Many investing pundits are singing the same song: Equity valuations are high, supported in part by a slowly recovering economy but mostly by central banks propping up markets here and abroad.
In plainer terms, stock prices are higher than they have a right to be, making some investors nervous.
Those who feel this way have often turned to value ETFs. Value funds explicitly target cheaper stocks by comparing share prices to earnings and to the book value of equity. The catch with this approach is this: What if many or even most stocks are overpriced—a notion that’s consistent with the broad and massive central bank action—and what if the few stocks that are cheap deserve to be?
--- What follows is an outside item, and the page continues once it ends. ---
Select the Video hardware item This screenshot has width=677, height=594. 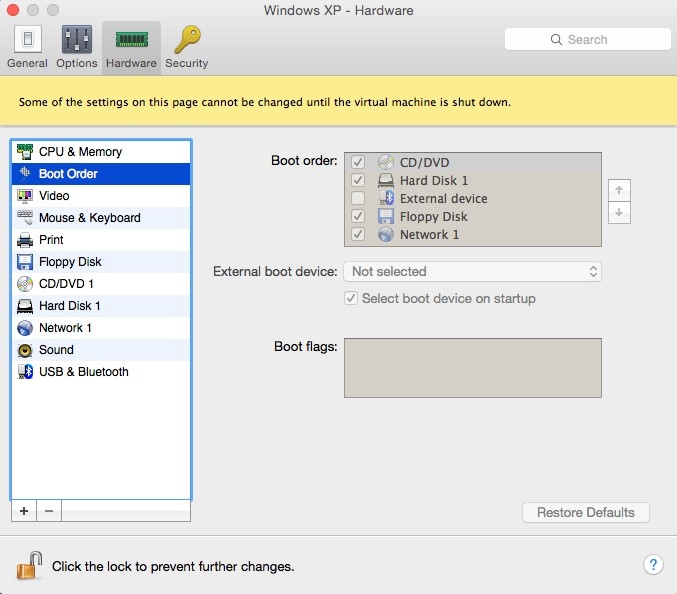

In this context, and in theory at least, “quality” ETFs seem like a reasonable answer.
Unlike value ETFs, quality ETFs leave share price out of the equation. Instead, they focus on balance sheet metrics like earnings, cash flow and dividends, and don’t scale these numbers by share price. The quality approach helps investors avoid the value trap by steering clear of stocks that are “cheap for a reason.” In short, quality ETFs hold the promise of holding a basket of stocks that are supported by sound fundamentals—a sober antidote to a frothy punch bowl of cap-weighted stocks.
One challenge of taking the high road to quality stocks is the lack of consensus as to what quality means. ETFs—or, more accurately, the indexes they track—define quality as they see fit. Nothing shows this better than comparing the portfolios head-to-head.
For the iShares MSCI USA Quality Factor (QUAL | A-78), Apple, Microsoft and Google take the top spots, and tech names take five of the top 10. Sector concentrations are stark: QUAL takes a huge stake in tech and all but ignores financial stocks.
Compare this with another quality-oriented fund, the FlexShares Quality Dividend ETF (QDF | B-73). While Apple still takes the top spot, QDF leans away from tech firms and favors financials and energy stocks.